[Task objective]
When you write out the records, keep every line exactly as it is.

[Items listed in a dataset]
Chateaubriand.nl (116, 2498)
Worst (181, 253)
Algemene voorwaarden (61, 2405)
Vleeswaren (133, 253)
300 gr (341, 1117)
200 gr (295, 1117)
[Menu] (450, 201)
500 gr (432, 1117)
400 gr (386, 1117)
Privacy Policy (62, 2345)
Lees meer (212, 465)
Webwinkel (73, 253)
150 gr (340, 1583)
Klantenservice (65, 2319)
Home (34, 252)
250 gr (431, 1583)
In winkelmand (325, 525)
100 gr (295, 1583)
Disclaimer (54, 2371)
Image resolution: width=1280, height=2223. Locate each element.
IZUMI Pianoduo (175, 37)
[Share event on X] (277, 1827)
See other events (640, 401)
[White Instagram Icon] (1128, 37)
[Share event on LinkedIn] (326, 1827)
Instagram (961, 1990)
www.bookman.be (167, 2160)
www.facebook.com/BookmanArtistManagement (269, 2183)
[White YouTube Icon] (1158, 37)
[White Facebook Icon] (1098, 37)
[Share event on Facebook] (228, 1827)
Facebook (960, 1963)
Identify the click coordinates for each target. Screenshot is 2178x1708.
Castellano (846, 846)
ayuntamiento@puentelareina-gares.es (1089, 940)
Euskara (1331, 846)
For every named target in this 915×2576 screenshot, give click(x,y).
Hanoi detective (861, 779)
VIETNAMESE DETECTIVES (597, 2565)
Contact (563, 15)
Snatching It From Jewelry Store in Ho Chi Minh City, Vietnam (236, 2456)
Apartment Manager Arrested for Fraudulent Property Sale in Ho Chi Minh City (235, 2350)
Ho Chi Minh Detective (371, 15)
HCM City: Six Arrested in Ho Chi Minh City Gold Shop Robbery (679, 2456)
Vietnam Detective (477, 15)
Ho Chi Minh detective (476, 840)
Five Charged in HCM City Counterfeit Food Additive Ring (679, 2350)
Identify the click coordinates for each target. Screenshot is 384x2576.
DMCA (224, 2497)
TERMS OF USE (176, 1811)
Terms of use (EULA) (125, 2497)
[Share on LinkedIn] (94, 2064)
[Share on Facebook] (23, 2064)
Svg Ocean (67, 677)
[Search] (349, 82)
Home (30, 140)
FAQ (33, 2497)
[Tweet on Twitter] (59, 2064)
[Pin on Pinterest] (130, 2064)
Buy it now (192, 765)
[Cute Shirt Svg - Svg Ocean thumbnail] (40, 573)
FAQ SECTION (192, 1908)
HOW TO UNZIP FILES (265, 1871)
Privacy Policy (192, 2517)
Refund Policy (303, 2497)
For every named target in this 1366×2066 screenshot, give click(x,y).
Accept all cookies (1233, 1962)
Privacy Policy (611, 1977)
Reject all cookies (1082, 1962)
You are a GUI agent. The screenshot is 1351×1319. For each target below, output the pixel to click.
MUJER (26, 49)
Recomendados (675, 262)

[Expected answer]
Chateaubriand.nl (116, 2498)
Worst (181, 253)
Algemene voorwaarden (61, 2405)
Vleeswaren (133, 253)
300 gr (341, 1117)
200 gr (295, 1117)
[Menu] (450, 201)
500 gr (432, 1117)
400 gr (386, 1117)
Privacy Policy (62, 2345)
Lees meer (212, 465)
Webwinkel (73, 253)
150 gr (340, 1583)
Klantenservice (65, 2319)
Home (34, 252)
250 gr (431, 1583)
In winkelmand (325, 525)
100 gr (295, 1583)
Disclaimer (54, 2371)
Image resolution: width=1280, height=2223. Locate each element.
IZUMI Pianoduo (175, 37)
[Share event on X] (277, 1827)
See other events (640, 401)
[White Instagram Icon] (1128, 37)
[Share event on LinkedIn] (326, 1827)
Instagram (961, 1990)
www.bookman.be (167, 2160)
www.facebook.com/BookmanArtistManagement (269, 2183)
[White YouTube Icon] (1158, 37)
[White Facebook Icon] (1098, 37)
[Share event on Facebook] (228, 1827)
Facebook (960, 1963)
Identify the click coordinates for each target. Screenshot is 2178x1708.
Castellano (846, 846)
ayuntamiento@puentelareina-gares.es (1089, 940)
Euskara (1331, 846)
For every named target in this 915×2576 screenshot, give click(x,y).
Hanoi detective (861, 779)
VIETNAMESE DETECTIVES (597, 2565)
Contact (563, 15)
Snatching It From Jewelry Store in Ho Chi Minh City, Vietnam (236, 2456)
Apartment Manager Arrested for Fraudulent Property Sale in Ho Chi Minh City (235, 2350)
Ho Chi Minh Detective (371, 15)
HCM City: Six Arrested in Ho Chi Minh City Gold Shop Robbery (679, 2456)
Vietnam Detective (477, 15)
Ho Chi Minh detective (476, 840)
Five Charged in HCM City Counterfeit Food Additive Ring (679, 2350)
Identify the click coordinates for each target. Screenshot is 384x2576.
DMCA (224, 2497)
TERMS OF USE (176, 1811)
Terms of use (EULA) (125, 2497)
[Share on LinkedIn] (94, 2064)
[Share on Facebook] (23, 2064)
Svg Ocean (67, 677)
[Search] (349, 82)
Home (30, 140)
FAQ (33, 2497)
[Tweet on Twitter] (59, 2064)
[Pin on Pinterest] (130, 2064)
Buy it now (192, 765)
[Cute Shirt Svg - Svg Ocean thumbnail] (40, 573)
FAQ SECTION (192, 1908)
HOW TO UNZIP FILES (265, 1871)
Privacy Policy (192, 2517)
Refund Policy (303, 2497)
For every named target in this 1366×2066 screenshot, give click(x,y).
Accept all cookies (1233, 1962)
Privacy Policy (611, 1977)
Reject all cookies (1082, 1962)
You are a GUI agent. The screenshot is 1351×1319. For each target below, output the pixel to click.
MUJER (26, 49)
Recomendados (675, 262)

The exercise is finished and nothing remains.